Por muito tempos mantivemos um discurso de que três estrelas juntas num mesmo time criaria atritos, conflitos de ego, que a bola é uma só, que não dá para cada um arremessar todas as bolas que gostaria, etc, etc. Isso vem de uma visão de basquete que carregamos desde os anos 60 – e antes – e que se alimentou da relação de Kobe e Shaq, por exemplo, e a vontade dos dois de encarnarem outros tempos, mais românticos, mais épicos, mais heroicos. Hoje em dia, nada mais disso faz sentido. Garantindo que você sempre dará os arremessos que julgar adequados e sendo capaz de DISCERNIR entre o arremesso fácil e o arremesso MAIS FÁCIL AINDA, vemos a tranquilidade e a confiança do Warriors em seus membros, vemos as festas e as dancinhas no banco de reservas enquanto Klay, ou qualquer um outro, atinge marcas históricas. Ao menos nesse contexto, “ego” se tornou um conceito um tanto arcaico.

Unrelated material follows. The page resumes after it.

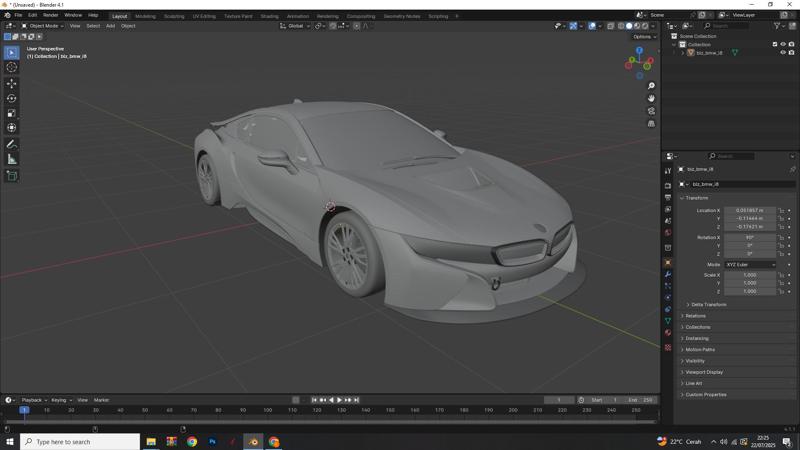Viewport: 800px width, 450px height.
Task: Select the Rotate tool
Action: click(x=12, y=98)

Hoje foi um dia estranho em que brotaram dos esgotos legiões de odiadores dizendo que Klay Thompson não é uma super-estrela, que ele nunca faria isso sozinho, que ele é fruto do seu meio. Pois os novos tempos jogam a relevância desse discurso na privada: ninguém precisa de “super-estrelas” no sentido tradicional, basta ter jogadores capazes de marcar 60 pontos todas as vezes que as oportunidades aparecerem. E quando as oportunidades não vierem, basta comemorar – na quadra ou no banco – porque outro jogador estará fazendo o melhor com as oportunidades que lhe sobraram. É por isso que defender o Warriors é um cobertor curto, em que cobre-se os pés e descobre-se as orelhas, e para brincar não é necessário ser super-estrela – basta topar fazer parte.